In August 2026, Xbox CEO Asha Sharma referred to the game as The Elder Scrolls VI: ******** after viewing a live playthrough, with Bethesda Game Studios subsequently repeating the eight asterisks.

== Release ==
The game was formally announced during Bethesda's conference at the Electronic Entertainment Expo 2018 event on June 10 that year, where Todd Howard presented a short teaser trailer, and revealed that the project had started pre-production, with its launch scheduled to follow the releases of the studio's imminent games in development, Fallout 76 (2018) and Starfield (2023).

In September 2020, Microsoft entered an agreement to acquire Bethesda Softworks' parent company, ZeniMax Media for US$7.5 billion, thereby receiving ownership of Bethesda's various development teams and franchises, including Bethesda Game Studios and The Elder Scrolls, as part of Microsoft Gaming.
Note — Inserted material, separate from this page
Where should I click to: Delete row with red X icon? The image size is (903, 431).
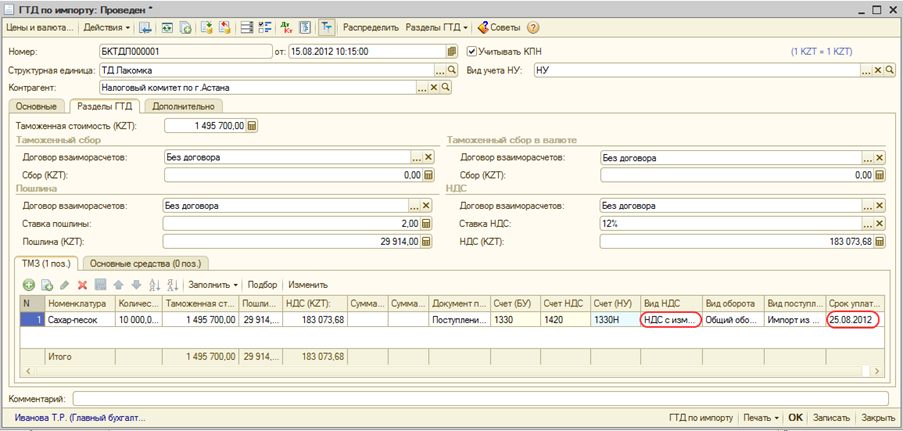pyautogui.click(x=83, y=285)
Upon the completion of the ZeniMax acquisition, former Xbox CEO Phil Spencer stated that making future Bethesda games exclusive to their platforms was done to signify his commitment to bringing "the full complete package of what we have", a sentiment he shared for other franchises under the Xbox umbrella; he also said that the game will launch after the upcoming Fable game from Playground Games, which is currently scheduled for 2027. Prior to Microsoft's acquisition of ZeniMax Media, the game was initially targeting a launch date during the 2024 fiscal year period.

In June 2023, Phil Spencer provided an update on the game's release timing at a Federal Trade Commission (FTC) hearing concerning Microsoft's acquisition of Activision-Blizzard, stating that the title was still estimated to be "five plus years away" from launch, and that any target platforms were undecided at that particular stage. Leaked internal documents submitted to the FTC from the trial period revealed the game was anticipated to launch in 2026 at the earliest for Windows and as an Xbox console exclusive. (Note: Due to the prolonged release, IGN said in 2023 that "According to the leak, this mysterious next generation of Xbox is tentatively planned to hit shelves in 2028. With The Elder Scrolls 6 said to be at least five years away, there's a good chance Bethesda will launch the sequel on this new Xbox platform.") During a July 2026 Q&A session at Bloomberg News, journalist Jason Schreier stated that The Elder Scrolls VI was still estimated to be at least two years away from release, suggesting a launch no earlier than 2028. Separately, IGN reported that more than 50 employees at Bethesda Game Studios had been laid off as part of Microsoft's restructuring of its Xbox division, with current and former staff expressing concerns that the layoffs could negatively affect the game's development through delays, increased crunch, and the loss of experienced developers.